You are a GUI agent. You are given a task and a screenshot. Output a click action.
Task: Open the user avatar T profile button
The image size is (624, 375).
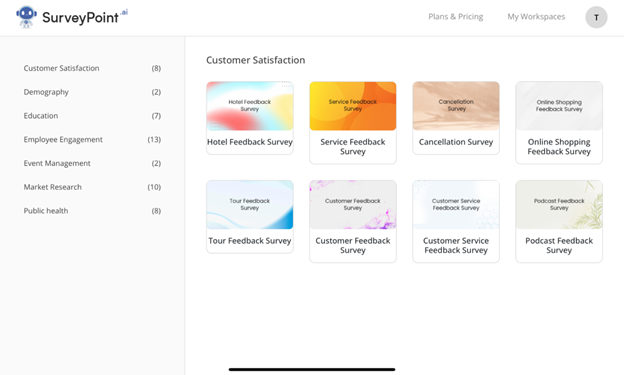coord(596,17)
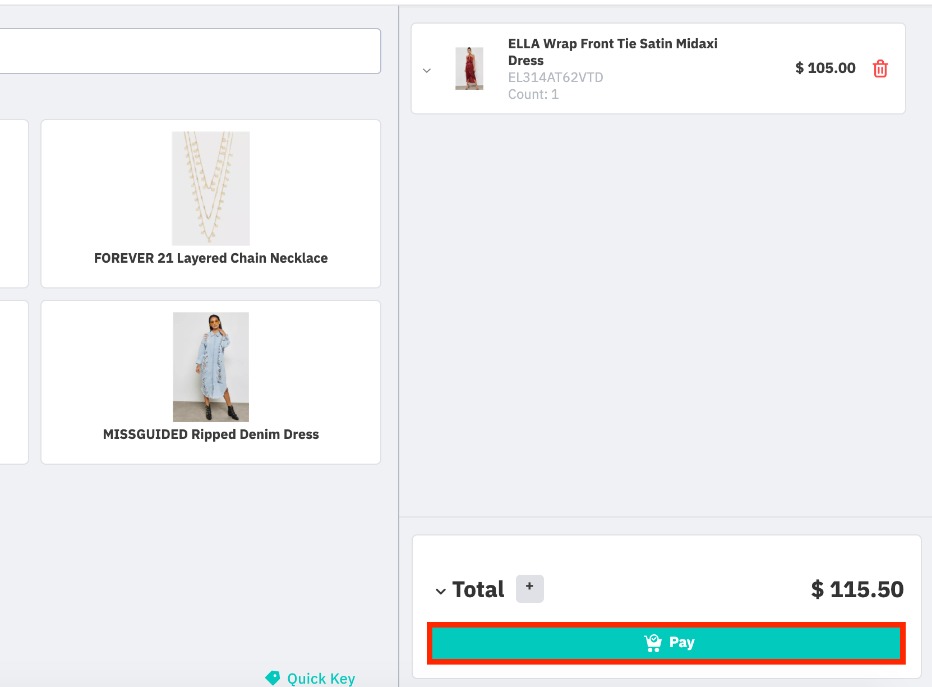
Task: Open the Quick Key link text
Action: click(320, 678)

* [OPIS ZADANIA] Przedstaw wszystkie powyższe wiersze jako listę numerowaną, bez pustych wierszy. Obrazów nie umieszczaj w odpowiedzi.

* [WYNIK PONIŻEJ]
1. You are a GUI agent. You are given a task and a screenshot. Output a click action.
2. Task: Open the user avatar T profile button
3. The image size is (624, 375).
4. coord(596,17)
5. Task: Open the Quick Key link text
6. Action: click(320, 678)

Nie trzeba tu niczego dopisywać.